Recently I came across a passage by the writer Wendell Berry in which he poses the question of why anyone would want to farm and his answer is:

“Love. They must do it for love.” Farmers farm for the love of farming. They love to watch and nurture the growth of plants. They love to live in the presence of animals. They love to work outdoors. They love the weather, maybe even when it is making them miserable. They love to live where they work and to work where they live. If the scale of their farming is small enough, they like to work in the company of their children and with the help of their children. They love the measure of independence that farm life can still provide. I have an idea that a lot of farmers have gone to a lot of trouble merely to be self-employed to live at least a part of their lives without a boss.”

Day in and day out farming will drive you crazy; it will break your heart and repair it again over and over.  You can spend a week planting tomatoes that don’t end up producing a good crop, or go out and weed a section of carrots only to discover that a groundhog came and ate it all in the night. Then there are times when you go to check a bed of carrots to find large fat and long roots below the surface, when a few rows of sweet potato digging leads to a few thousand pounds.  Some days you just glide through your work, and most of the time you can look back and see what you accomplished.

I don’t know how many of you know the timeline of this season but I am going to share a bit of it with you.  This winter after a few years of leasing land we purchased our farm here in Pittsville.  We still had a CSA in Vermont which ran through April (we begin seeding things in our greenhouse in February).
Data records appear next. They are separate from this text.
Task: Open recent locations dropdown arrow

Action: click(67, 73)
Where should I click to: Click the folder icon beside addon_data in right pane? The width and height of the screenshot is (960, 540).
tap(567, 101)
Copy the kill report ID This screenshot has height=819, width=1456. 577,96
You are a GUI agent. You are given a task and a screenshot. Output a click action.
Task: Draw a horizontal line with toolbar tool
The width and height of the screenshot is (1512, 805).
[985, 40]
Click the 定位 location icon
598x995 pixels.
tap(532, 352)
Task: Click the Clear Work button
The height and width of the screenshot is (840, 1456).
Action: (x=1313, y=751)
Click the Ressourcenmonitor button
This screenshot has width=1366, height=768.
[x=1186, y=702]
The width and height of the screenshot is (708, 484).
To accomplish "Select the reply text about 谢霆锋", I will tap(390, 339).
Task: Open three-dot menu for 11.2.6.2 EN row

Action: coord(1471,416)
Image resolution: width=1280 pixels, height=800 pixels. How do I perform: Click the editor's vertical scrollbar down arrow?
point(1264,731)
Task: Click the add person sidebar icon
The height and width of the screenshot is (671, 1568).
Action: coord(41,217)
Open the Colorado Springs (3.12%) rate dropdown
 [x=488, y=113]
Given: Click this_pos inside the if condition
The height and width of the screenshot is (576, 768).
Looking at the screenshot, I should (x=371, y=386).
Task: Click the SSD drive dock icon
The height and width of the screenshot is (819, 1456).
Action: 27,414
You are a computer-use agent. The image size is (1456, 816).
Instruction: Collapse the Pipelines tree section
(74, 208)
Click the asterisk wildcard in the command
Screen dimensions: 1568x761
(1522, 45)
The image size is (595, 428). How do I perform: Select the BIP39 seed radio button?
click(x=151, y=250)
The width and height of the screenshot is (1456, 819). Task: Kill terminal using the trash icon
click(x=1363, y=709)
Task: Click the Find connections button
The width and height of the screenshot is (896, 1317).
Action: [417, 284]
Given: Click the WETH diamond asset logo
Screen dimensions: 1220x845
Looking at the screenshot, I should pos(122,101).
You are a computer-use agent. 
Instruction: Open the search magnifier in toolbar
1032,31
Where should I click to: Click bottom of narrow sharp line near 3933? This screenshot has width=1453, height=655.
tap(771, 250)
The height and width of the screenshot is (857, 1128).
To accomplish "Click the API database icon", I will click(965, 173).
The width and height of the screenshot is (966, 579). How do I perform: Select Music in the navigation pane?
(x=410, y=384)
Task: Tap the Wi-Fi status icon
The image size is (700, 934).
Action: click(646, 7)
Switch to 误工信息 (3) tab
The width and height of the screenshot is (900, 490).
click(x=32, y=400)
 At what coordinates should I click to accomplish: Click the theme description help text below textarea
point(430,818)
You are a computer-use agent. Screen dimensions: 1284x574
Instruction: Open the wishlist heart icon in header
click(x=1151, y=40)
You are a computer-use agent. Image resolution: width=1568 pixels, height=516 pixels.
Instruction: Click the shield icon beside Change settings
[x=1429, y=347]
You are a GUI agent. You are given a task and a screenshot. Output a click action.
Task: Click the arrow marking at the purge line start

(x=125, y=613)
So as soon as possible Kevin and I took down our greenhouse, loaded it on a trailer and Kevin headed to Maryland leaving me to keep up with the winter CSA and wait for the ground to thaw so I could clean up the fields while he got to work taking a house and farm that had been sitting doing nothing and turning it into something again, bringing it back to life.  And in the first week of April I made the final CSA delivery and then with an incredible amount of help from friends and family we moved the rest of the farm in a weekend.


We started right up and by mid April there were pigs, chickens and vegetables in the fields and with much anxiety we had some produce ready by the first of June.  We have spent this season learning and growing a lot.  The new and warmer climate of Maryland has offered up challenges and advantages.  Mid-summer pest pressure was higher than we have ever seen, we also had a melon crop like never before (there is only one variety of watermelon that will ripen in the short New England summer).  And now the long fall has led to all kinds of greens and lettuces’ continuing to grow and really thrive as the air has turned chillier and the bugs have slowed down.  In many ways I feel as if I have been here forever and yet it has been less than 10 months.

It has been a whirlwind season and as we come to the end of the summer season we are excited to take lessons we have learned and look towards making the farm better and better with each year.  This coming season the buildings will be built and the equipment is already here before we need to use it.  We could not have gotten to the point we are without all of our amazing members, those from the past three years up north as well as all of you who have joined us in our first season of growing.  We hope to continue to be your farmers for years to come. We feel so lucky to be able to do what we love and grow your food for you.